EpiGNN: Exploring Spatial Transmission with Graph Neural Network for Regional Epidemic Forecasting
This work addresses epidemic forecasting for public health management, but it is incremental as it builds on existing graph neural network methods with specific enhancements.
The paper tackled regional epidemic forecasting by proposing EpiGNN, a graph neural network model that incorporates spatial transmission risks and dependencies, resulting in a 9.48% improvement in RMSE over state-of-the-art baselines on datasets including influenza and COVID-19.
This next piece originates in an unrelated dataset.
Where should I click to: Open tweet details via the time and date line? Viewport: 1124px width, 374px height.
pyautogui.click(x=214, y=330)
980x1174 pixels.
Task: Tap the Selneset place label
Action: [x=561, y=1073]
Epidemic forecasting is the key to effective control of epidemic transmission and helps the world mitigate the crisis that threatens public health. To better understand the transmission and evolution of epidemics, we propose EpiGNN, a graph neural network-based model for epidemic forecasting. Specifically, we design a transmission risk encoding module to characterize local and global spatial effects of regions in epidemic processes and incorporate them into the model. Meanwhile, we develop a Region-Aware Graph Learner (RAGL) that takes transmission risk, geographical dependencies, and temporal information into account to better explore spatial-temporal dependencies and makes regions aware of related regions' epidemic situations. The RAGL can also combine with external resources, such as human mobility, to further improve prediction performance. Comprehensive experiments on five real-world epidemic-related datasets (including influenza and COVID-19) demonstrate the effectiveness of our proposed method and show that EpiGNN outperforms state-of-the-art baselines by 9.48% in RMSE.